> _WRITTEN REQUEST_: Copy these lines from the material without any change, starting at the line that contains "The height and width of the screenshot is (840, 1456)." and ending at the line that contains "The image size is (1024, 463). 96,79".

[Item coordinate data]
________________
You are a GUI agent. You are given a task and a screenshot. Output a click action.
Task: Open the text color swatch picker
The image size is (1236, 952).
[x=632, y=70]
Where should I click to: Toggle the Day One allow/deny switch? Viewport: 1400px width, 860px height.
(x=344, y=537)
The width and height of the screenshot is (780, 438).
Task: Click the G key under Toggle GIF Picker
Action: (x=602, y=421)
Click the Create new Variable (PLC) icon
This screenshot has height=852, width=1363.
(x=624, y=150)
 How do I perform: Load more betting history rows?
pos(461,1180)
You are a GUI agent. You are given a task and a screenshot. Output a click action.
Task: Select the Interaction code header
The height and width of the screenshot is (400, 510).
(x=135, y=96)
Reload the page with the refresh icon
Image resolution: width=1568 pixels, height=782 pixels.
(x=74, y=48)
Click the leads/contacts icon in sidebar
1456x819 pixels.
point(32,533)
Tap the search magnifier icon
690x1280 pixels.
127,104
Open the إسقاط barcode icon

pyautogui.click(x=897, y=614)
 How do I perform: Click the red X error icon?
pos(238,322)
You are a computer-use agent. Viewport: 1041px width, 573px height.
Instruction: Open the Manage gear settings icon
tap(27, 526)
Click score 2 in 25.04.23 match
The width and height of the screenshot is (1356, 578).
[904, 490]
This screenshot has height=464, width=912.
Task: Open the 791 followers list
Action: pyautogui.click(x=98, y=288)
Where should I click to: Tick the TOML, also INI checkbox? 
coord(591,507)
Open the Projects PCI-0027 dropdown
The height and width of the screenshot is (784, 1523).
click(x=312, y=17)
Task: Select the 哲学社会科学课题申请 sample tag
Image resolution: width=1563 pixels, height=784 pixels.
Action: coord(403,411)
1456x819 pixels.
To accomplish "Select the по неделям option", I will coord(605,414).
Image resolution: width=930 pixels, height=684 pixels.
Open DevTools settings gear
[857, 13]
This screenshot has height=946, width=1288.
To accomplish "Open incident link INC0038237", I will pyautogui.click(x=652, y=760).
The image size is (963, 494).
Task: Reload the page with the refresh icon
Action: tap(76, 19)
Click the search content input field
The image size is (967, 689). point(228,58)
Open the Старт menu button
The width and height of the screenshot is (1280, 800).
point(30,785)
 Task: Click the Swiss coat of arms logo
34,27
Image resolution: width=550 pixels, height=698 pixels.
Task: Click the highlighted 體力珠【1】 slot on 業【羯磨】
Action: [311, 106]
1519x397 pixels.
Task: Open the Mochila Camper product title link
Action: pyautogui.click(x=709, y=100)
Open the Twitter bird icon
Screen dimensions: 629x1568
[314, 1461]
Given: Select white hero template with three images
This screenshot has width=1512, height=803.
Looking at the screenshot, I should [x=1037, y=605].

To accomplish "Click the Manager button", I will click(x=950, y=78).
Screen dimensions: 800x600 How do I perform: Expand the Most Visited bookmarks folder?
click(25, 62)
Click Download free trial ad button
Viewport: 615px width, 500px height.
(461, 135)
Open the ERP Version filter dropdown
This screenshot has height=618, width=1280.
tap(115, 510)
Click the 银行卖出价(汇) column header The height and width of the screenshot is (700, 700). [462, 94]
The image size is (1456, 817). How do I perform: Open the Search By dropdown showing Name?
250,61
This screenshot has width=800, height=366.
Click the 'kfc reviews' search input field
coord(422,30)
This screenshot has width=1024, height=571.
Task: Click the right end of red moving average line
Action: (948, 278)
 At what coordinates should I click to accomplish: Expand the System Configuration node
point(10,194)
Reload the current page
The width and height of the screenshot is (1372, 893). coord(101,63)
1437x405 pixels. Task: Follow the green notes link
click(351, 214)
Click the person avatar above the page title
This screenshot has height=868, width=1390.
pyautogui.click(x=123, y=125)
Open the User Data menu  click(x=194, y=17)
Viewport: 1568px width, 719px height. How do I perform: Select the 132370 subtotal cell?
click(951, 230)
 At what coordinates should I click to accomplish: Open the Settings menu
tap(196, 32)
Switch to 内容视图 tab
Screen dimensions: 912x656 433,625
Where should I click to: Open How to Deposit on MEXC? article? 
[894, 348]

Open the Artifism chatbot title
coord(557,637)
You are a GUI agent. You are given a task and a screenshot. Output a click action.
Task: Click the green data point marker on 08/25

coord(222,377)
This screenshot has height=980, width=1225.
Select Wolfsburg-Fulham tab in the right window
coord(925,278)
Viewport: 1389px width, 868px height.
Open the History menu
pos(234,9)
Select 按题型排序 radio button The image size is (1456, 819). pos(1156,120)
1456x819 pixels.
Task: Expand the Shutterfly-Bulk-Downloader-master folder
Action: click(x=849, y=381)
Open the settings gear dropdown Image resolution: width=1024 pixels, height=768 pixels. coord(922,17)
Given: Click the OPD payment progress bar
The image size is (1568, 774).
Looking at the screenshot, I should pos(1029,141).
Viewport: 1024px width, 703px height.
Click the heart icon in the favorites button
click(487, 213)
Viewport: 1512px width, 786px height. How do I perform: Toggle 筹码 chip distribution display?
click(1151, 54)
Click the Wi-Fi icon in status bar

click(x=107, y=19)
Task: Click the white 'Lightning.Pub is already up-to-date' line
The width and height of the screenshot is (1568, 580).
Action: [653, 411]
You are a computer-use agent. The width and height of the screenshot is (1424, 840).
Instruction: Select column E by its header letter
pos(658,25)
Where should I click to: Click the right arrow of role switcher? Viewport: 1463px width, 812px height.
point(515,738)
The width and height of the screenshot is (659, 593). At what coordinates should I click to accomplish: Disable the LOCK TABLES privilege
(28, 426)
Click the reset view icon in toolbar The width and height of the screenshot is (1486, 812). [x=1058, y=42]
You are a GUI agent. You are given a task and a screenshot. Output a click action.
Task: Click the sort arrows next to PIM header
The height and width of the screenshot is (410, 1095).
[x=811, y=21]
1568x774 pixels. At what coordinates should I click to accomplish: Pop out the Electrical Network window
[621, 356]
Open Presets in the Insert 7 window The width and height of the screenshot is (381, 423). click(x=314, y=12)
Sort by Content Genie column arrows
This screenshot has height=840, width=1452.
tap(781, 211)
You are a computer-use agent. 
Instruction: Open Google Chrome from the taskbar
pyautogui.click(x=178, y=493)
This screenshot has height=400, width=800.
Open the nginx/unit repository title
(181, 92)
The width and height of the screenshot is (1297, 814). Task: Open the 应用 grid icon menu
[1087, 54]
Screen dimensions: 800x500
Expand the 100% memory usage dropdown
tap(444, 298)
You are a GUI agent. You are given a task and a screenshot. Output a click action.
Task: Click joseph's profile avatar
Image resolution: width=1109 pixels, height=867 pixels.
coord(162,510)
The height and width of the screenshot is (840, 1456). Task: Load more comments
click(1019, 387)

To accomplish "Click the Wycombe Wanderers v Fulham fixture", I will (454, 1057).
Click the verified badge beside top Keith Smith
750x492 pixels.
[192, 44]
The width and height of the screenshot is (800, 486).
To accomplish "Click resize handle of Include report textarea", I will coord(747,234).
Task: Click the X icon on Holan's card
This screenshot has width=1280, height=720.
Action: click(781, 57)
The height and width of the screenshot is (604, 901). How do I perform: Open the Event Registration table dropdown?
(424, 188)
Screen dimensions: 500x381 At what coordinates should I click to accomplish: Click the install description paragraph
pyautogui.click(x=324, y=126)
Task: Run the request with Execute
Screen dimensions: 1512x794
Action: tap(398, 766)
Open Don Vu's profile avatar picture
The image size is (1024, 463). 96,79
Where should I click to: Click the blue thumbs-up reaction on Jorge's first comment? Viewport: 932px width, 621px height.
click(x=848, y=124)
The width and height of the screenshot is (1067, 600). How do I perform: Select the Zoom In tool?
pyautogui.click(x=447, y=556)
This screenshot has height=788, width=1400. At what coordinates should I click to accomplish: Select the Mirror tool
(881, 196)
________________
> _FINAL RESULT_:
The height and width of the screenshot is (840, 1456). Task: Load more comments
click(1019, 387)

To accomplish "Click the Wycombe Wanderers v Fulham fixture", I will (454, 1057).
Click the verified badge beside top Keith Smith
750x492 pixels.
[192, 44]
The width and height of the screenshot is (800, 486).
To accomplish "Click resize handle of Include report textarea", I will coord(747,234).
Task: Click the X icon on Holan's card
This screenshot has width=1280, height=720.
Action: click(781, 57)
The height and width of the screenshot is (604, 901). How do I perform: Open the Event Registration table dropdown?
(424, 188)
Screen dimensions: 500x381 At what coordinates should I click to accomplish: Click the install description paragraph
pyautogui.click(x=324, y=126)
Task: Run the request with Execute
Screen dimensions: 1512x794
Action: tap(398, 766)
Open Don Vu's profile avatar picture
The image size is (1024, 463). 96,79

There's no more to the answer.